Hypocalcemia (low blood calcium level) is a “normal” physiological response in mammals to supply the calcium necessary for colostrum, milk production and immune system activation, if necessary.
Thankfully, mammals have a good store of calcium in their bones that is regulated by hormones, with the three primary being: parathyroid hormone (PTH), vitamin D3 and calcitonin. In addition, these hormones can increase calcium uptake from the intestine, as well as stimulate kidney reabsorption of calcium.
Clinical milk fever in dairy cows has been well investigated in recent decades. The utilization of anionic salts and dietary cation anion difference (DCAD) balancing have basically eliminated the incidence of clinical disease on most dairies. Unfortunately, subclinical hypocalcemia (SCH) is still frequently diagnosed on dairies. Persistent hypocalcemia can lead to clinical milk fever. Some studies cite as high as 50% incidence of SCH, but few studies are aligned on an optimal test day and threshold for SCH intervention.
Some studies suggest that testing immediately after calving has no informative value other than to be useful to know if the pre-fresh diets are doing their job.
Researchers from Cornell University suggested that testing at two to four days in milk is the best strategy for commercial herds when they want to check herd calcium status.
Based on that testing strategy, cows were classified into four groups:
- Normocalcemic: with normal calcium levels on day one and four after calving.
- Transient SCH: start low but recover quickly to normal levels on day four.
- Persistent SCH: small but extended drop in blood calcium.
- Delayed SCH: normal calcium on day one but significant blood calcium drop later and slow recovery after four days in milk.
Normocalcemic and transient hypocalcemia cows returned to normal dry matter intake (DMI) soon after calving and subsequently gave more milk (with transient hypocalcemia cows having better performance after calving).
Conversely, cows with delayed or persistent SCH did not recover intake quickly enough, showed magnesium deficiencies and were much more likely to get a subsequent postpartum disease. They also produced less milk in lactation, especially the delayed hypocalcemic cows.
Therefore, the duration of subclinical hypocalcemia has a significant effect on the health of the transition cow.

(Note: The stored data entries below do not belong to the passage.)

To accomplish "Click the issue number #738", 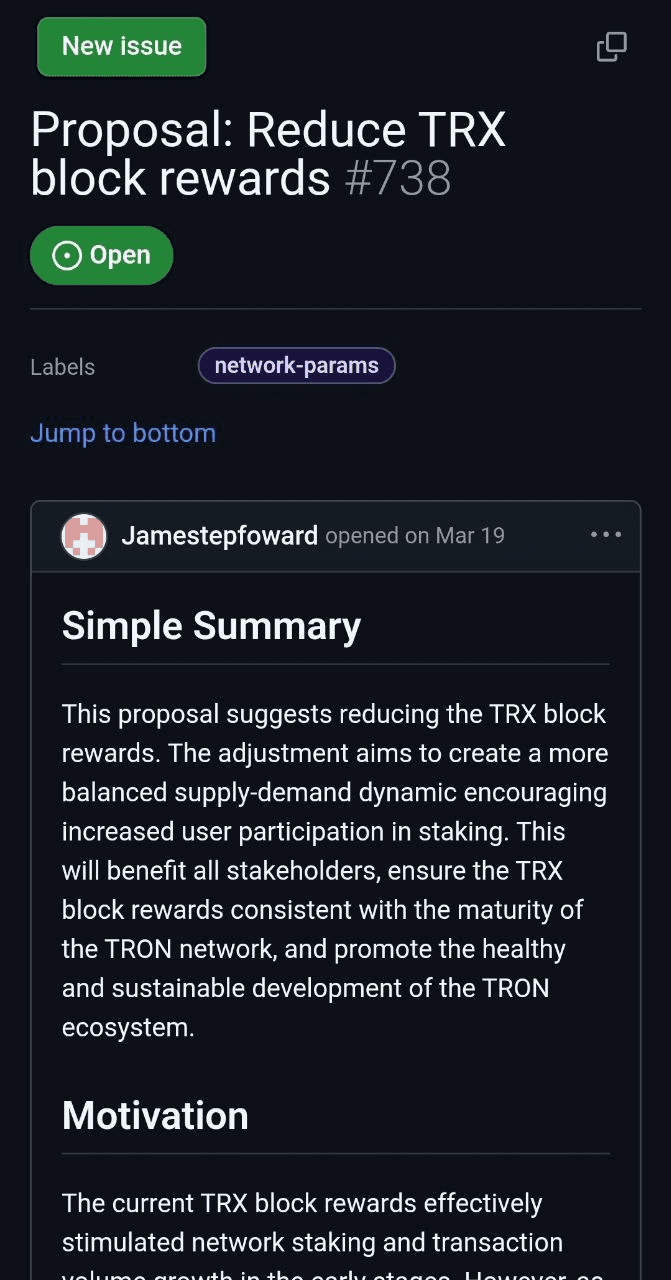I will click(398, 178).
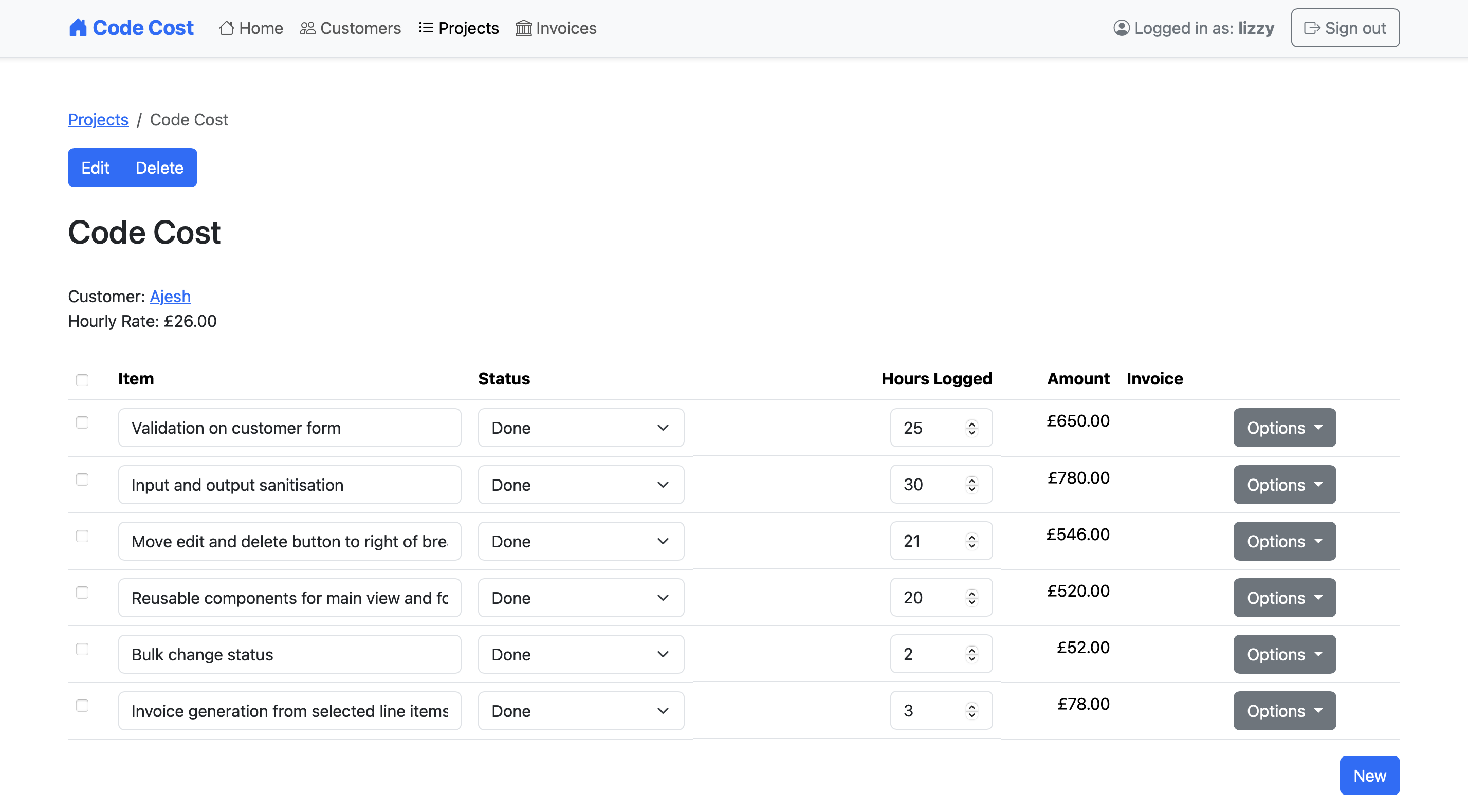The width and height of the screenshot is (1468, 812).
Task: Click the Edit button icon
Action: [x=95, y=167]
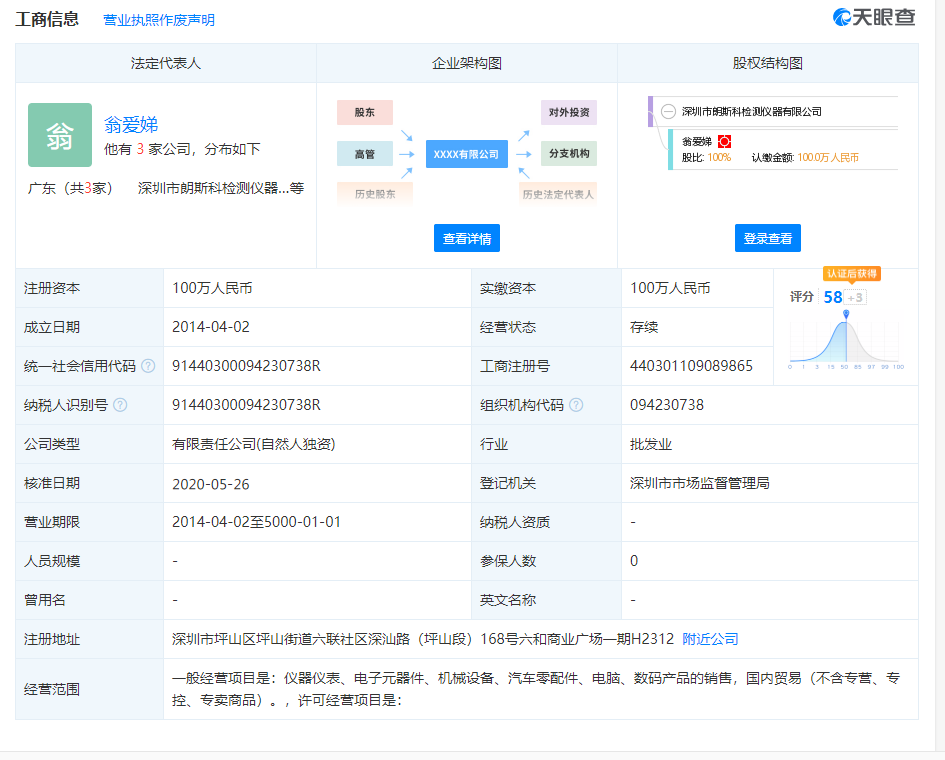Click the 股东 box in structure diagram
This screenshot has height=760, width=945.
[x=365, y=112]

These studies make patent the need for a good testing strategy, and a practical way to implement it to better categorize and manage calcium metabolism in dairy cows, but also the necessity of a fast recovery of DMI as they go into lactation.
One interesting point in these studies was that herds receiving a DCAD diet did not have any persistent SCH but did have delayed SCH cows. This highlights the benefits of using DCAD prepartum diets but also the fact that it is recommended to establish strategies to get cows back on feed faster to avoid delayed SCH cases.
All fresh cows experience a disruption in feed intake and benefit from any intervention that promotes the fast recovery of DMI. Not only from a calcium homeostasis standpoint, but it is also important for other required nutrients such as potassium, magnesium, energy, protein and even water.
There is not yet a good cowside test to measure blood calcium. There are some options on the market, but they are still too complicated, expensive and time-consuming. Further development is needed to have a reliable, simple and cost-effective solution.
To reduce the impact of delayed or persistent hypocalcemia, two main strategies should be implemented.
- Work with your nutritionist on a good pre-fresh diet that regulates calcium metabolism. A pre-fresh diet low in calcium (less than 20 grams per day) is difficult to realize. Other options are the use of calcium binders or a DCAD diet.
- If SCH is detected or presumed, then oral calcium is the most practical solution available. Choose a supplement that provides not only calcium but also other required nutrients that help to recover DMI as fast as possible.
It is also important to keep in mind that administering intravenous calcium to a standing cow can generate negative effects on DMI and milk production.
Finally, we should not forget that immune activation and subsequent inflammation are normal during transition and partially needed for placental expulsion and tissue repair and mobilization. The cause of that immune activation remains unclear, although an udder, uterus or intestinal origin has been proposed. It is well known that if inflammation becomes pathological, it reduces feed intake and causes further hypocalcemia. That leads to questioning if low circulating calcium is a pure disease or a consequence of a bigger problem.
In summary, not all hypocalcemia cases are the same. For high producers, a temporary drop in calcium is even necessary to trigger a homeostatic response. Testing between two and four days post-calving is a better strategy to identify cows that would benefit from prolonged support, but better methods should be developed for commercial farms. This could have important implications in future strategies of prevention of SCH in dairy cows.